Is Annie From 'Maniac' Based On A Real Person? Emma Stone's Character Feels Painfully Familiar
In Netflix's trippy new miniseries, Maniac, Emma Stone plays Annie Landsberg, a woman who partakes in a mysterious pharmaceutical trial with unanticipated side effects. The trailers for the show suggest a palpable sci-fi/fantasy vibe that certainly seems to be out of this world, but also grounded in the realities of human struggle, all of which may make it difficult to tell if Annie from Maniac is based on a real person. So what's the deal?
All signs point to the show's characters and plot points being purely fiction. According to the UK's Independent, the character of Annie doesn't even exist in the Norwegian version of Maniac, on which Netflix's take is based. She was created specifically with Stone in mind. "She was one of those people I always wanted to work with,” showrunner Cary Fukunaga told the outlet. "And that’s not really a long list of people. When Michael Sugar, the producer, asked me who I wanted [to cast], the first person out of my mouth was Emma."
But while it definitely doesn't appear that Annie is modeled after one particular person, viewers should still be able to connect with her story.

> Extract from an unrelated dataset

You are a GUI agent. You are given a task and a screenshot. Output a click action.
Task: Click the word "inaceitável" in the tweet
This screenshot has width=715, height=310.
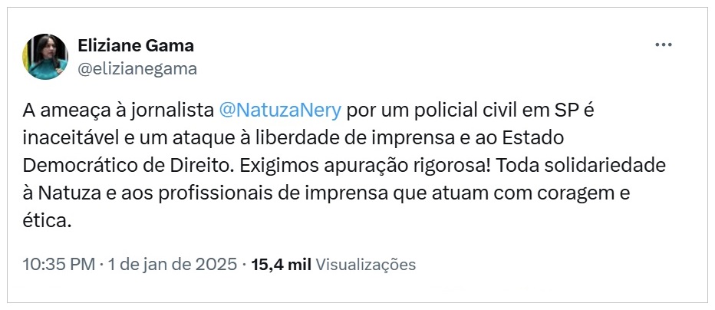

According to Netflix's description of Annie's character, she is a "disaffected and aimless" person "fixated on broken relationships with her mother and her sister" when she joins the trial along with Jonah Hill's Owen, who has "struggled his whole life with a disputed diagnosis of schizophrenia." The two enter into the trial, helmed by Dr. Mantleray (Justin Theroux), on the promise that it will act as a magic cure for all their issues. From there, they are thrust headfirst into intense, whirlwind, computer-generated realities, in which they play a different part each time.
In an interview with Jennifer Lawrence for Elle, Stone said the show appealed to her because, while it does go to some out-there places, it's driven by human emotion. "The thing I liked about Maniac was that it’s about people who have their own internal struggles and are trying to fix them with a pill," she said. "But you see over the course of the show that human connection and love is really the only thing that gets us through life. I liked that idea, and I love Jonah."
Early reviews have lauded where Stone takes her character throughout Maniac's admittedly bizarre dimensions and twists. Alan Sepinwall wrote for Rolling Stone that she's "unsurprisingly game for each new turn, and each new genre she has to embody," adding that "she has the more satisfying emotional arc of the two leads, and makes the most of it."
Vulture's Jen Chaney offered similar praise for Stone, writing in her review that "Stone has no trouble at all dancing between the heartbreak of Annie’s confrontations with [her sister], the ludicrousness of becoming an elf in a pseudo-Shire embedded in her subconscious... or a sexy assassin with a southern accent who knows her way around a firearm."
Maniac sounds like a whole lot to take in, and it probably is. But the warm reception it's received so far, paired with the fact that viewers have become endeared to Hill and Stone in tons of their roles over the years, suggest this is likely to be a thrilling story for the books.